Despite this, al-Julanda faced opposition from a rival clan within his family. Ja'far bin Sa'id al-Julandi and his two sons refused to pledge allegiance to al-Julanda, rousing the non-Ibadi tribes against him and undermining his authority in the Omani interior. The strife culminated in al-Julanda ordering the execution of his familial opponents, including Ja'far and his sons. Ibadi zealots censured al-Julanda for expressing grief after the deed, accusing him of asabiyyah.

=== Conflict with the Sufrites ===
Al-Julanda's election coincided with the establishment of the Abbasid Caliphate. The new caliph, As-Saffah, was eager to assert his authority over rebellious groups along the Gulf coast. He dispatched a 700-strong army under Khazim bin Khuzaymah to defeat the new imamate and Sufri Kharijites led by Shayban al-Yashkuri who had sought refuge on the island of Ibn Kawan. The army embarked from Basra on ships provided by the city's governor and departed for Ibn Kawan. The Sufrites were defeated and the few survivors fled by sea to Julfar, which lay within the imamate's territory. Al-Julanda sent his general Yahya bin Najih to confront them, demanding they embrace Ibadism or leave peacefully. Unwilling to abandon their doctrines and aware that the Abbasid army was in pursuit, the Sufrites resolved to fight instead. Following a final ultimatum from Yahya, the two forces clashed. The Sufrites were defeated and Shayban slain, though Yahya was also killed.

=== Battle of Julfar ===
Shortly afterwards, the Abbasid army under Khazim landed in Julfar with the intent of capturing or killing Shayban. They were met by Ibadi reinforcements led by al-Julanda who had set camp outside the settlement. Khazim asked that al-Julanda submit to Abbasid suzerainty and hand over Shayban's ring and sword so it could be presented to the caliph. The Ibadi ulama advised al-Julanda to offer Khazim some money and Shayban's possessions. This was rejected by Khazim, who demanded the Ibadis swear allegiance to the caliph and read out the Friday khutbah in his name. The request was intolerable for the Ibadis, and both sides prepared for battle.

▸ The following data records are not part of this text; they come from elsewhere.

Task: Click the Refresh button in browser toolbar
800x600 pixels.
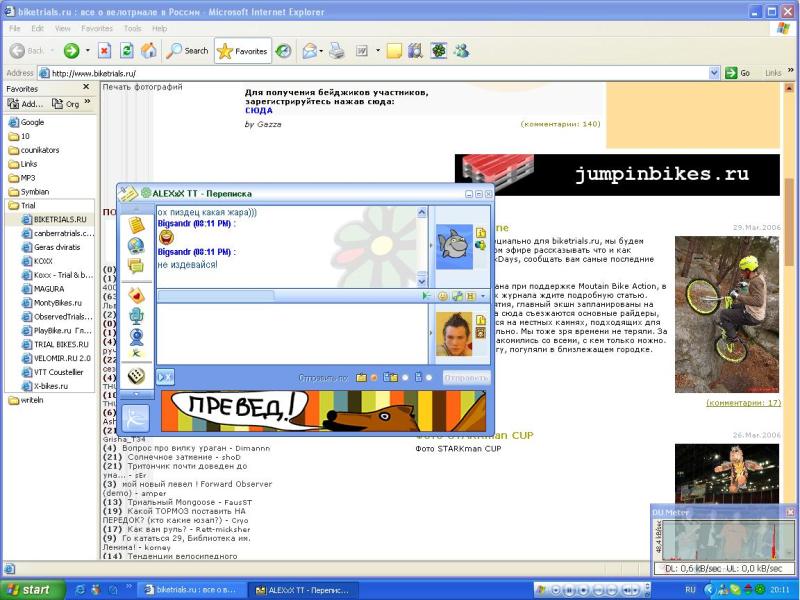Action: 125,51
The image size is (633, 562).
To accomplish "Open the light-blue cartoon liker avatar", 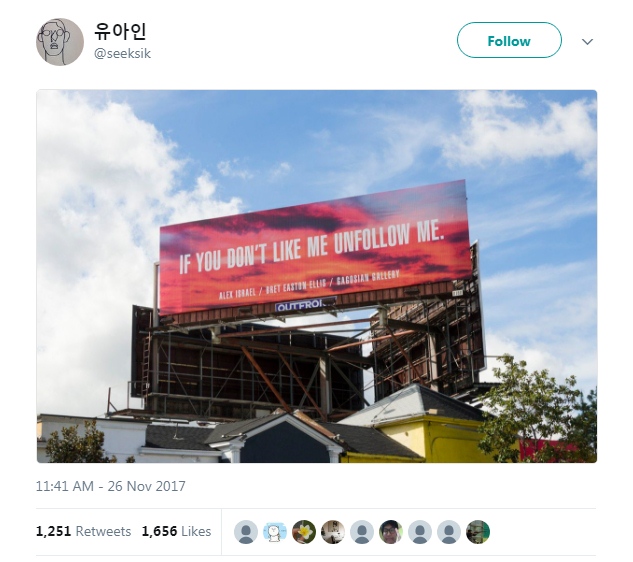I will tap(275, 532).
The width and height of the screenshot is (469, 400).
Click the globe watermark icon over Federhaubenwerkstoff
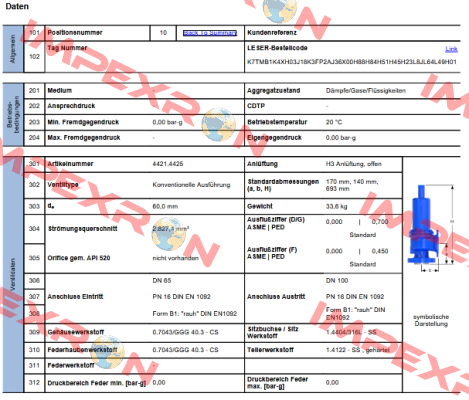point(107,352)
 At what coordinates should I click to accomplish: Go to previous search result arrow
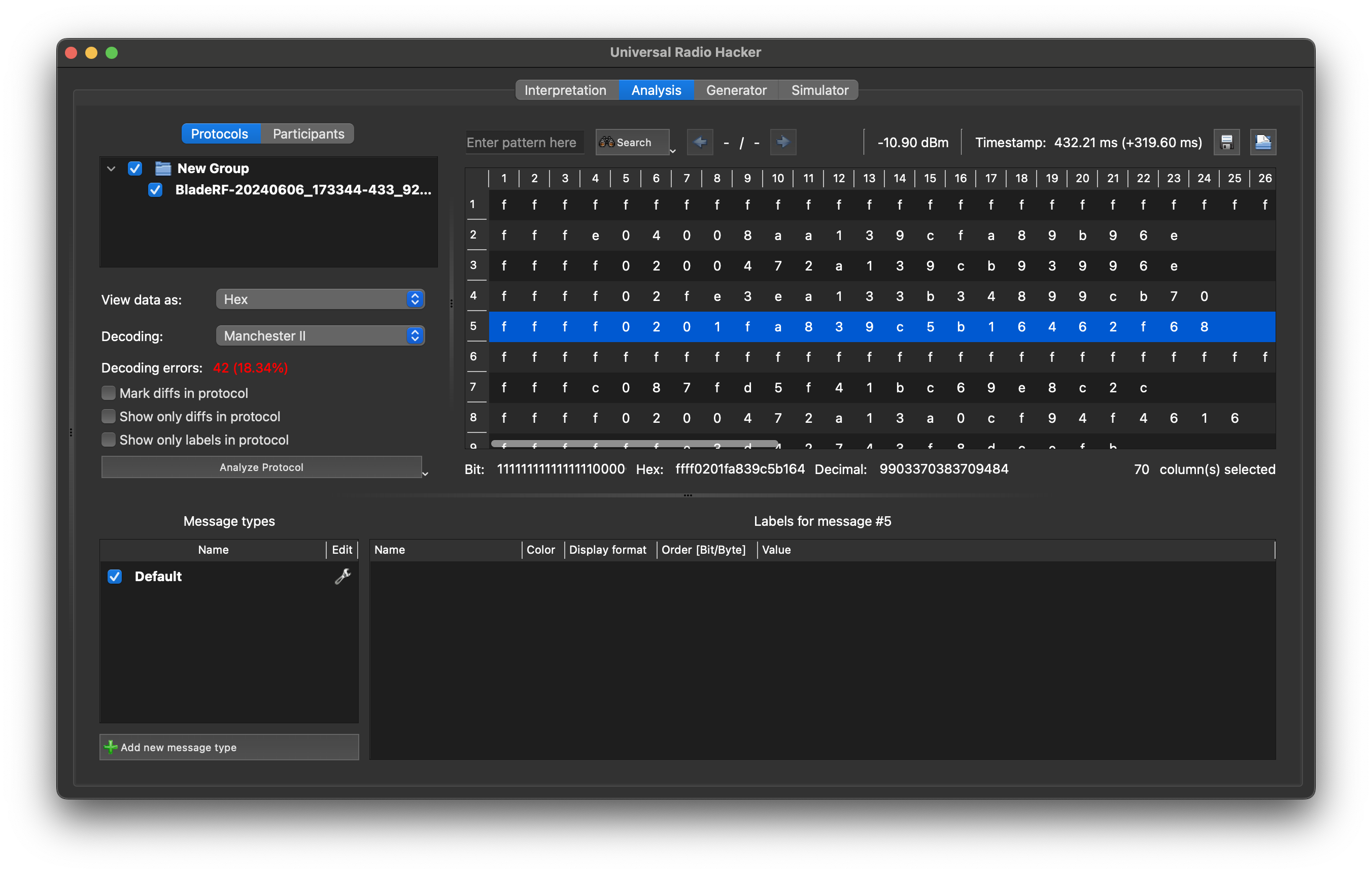[x=700, y=142]
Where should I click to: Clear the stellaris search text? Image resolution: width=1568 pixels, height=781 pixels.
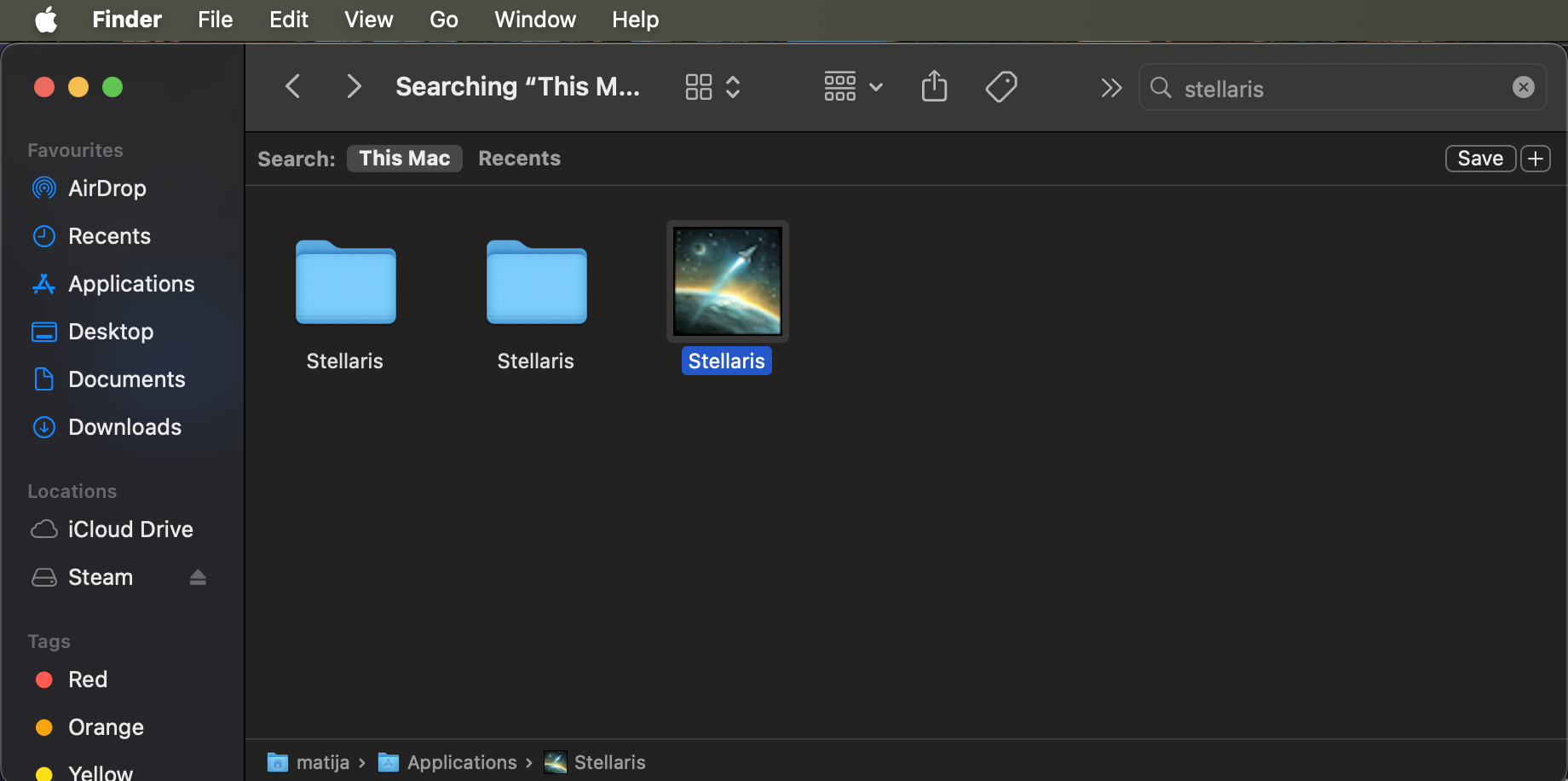(x=1523, y=87)
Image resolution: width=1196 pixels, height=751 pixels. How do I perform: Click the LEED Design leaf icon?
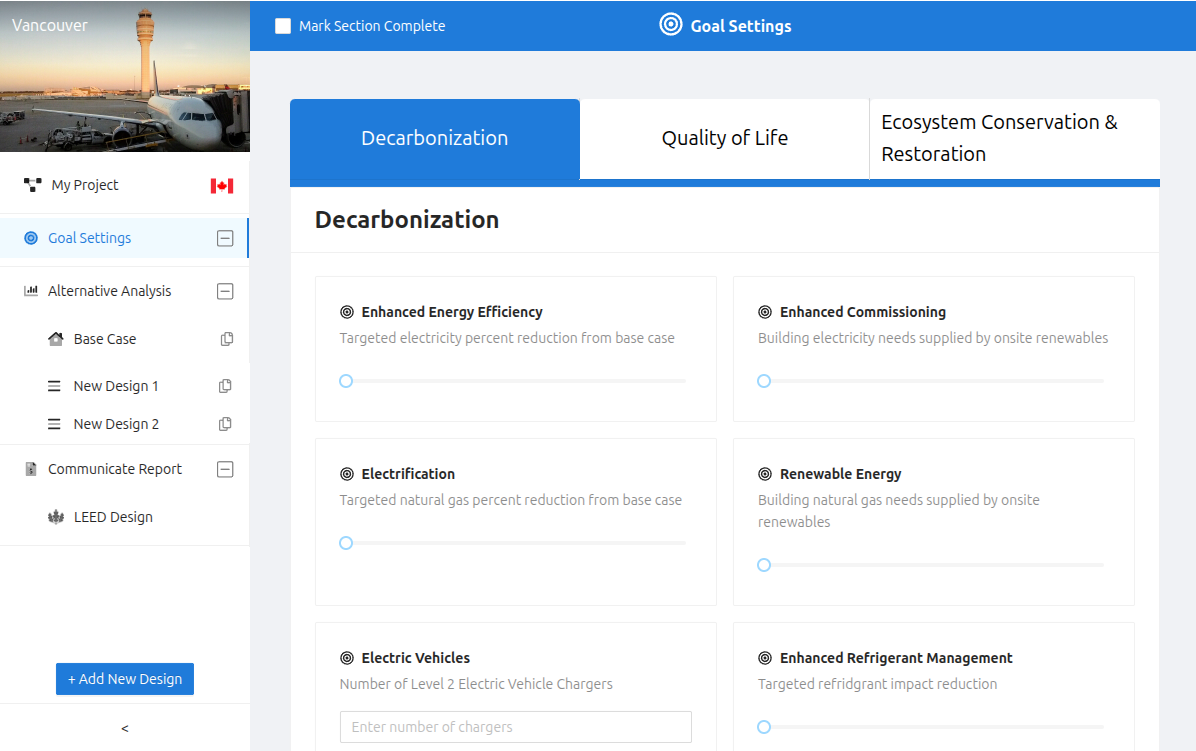pyautogui.click(x=56, y=517)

Their first encounter ended in a decisive victory for al-Julanda's forces, with the Abbasid army suffering heavy casualties. On the following day, the two armies clashed indecisively; al-Tabari reports the Abbasid army killed over 900 Ibadis and burned a further 90 to death. The two sides then rested for several days. According to al-Tabari, Khazim ordered his troops to burn down the dwellings of al-Julanda's soldiers in Julfar, which were constructed from wood. Al-Julanda's forces routed to save their families and the imam was killed.

With al-Julanda and his forces defeated, the imamate was conquered by 752. The region was subsequently governed by the Abbasids until a revolt in 793 revived the imamate under Muhammad bin Affan.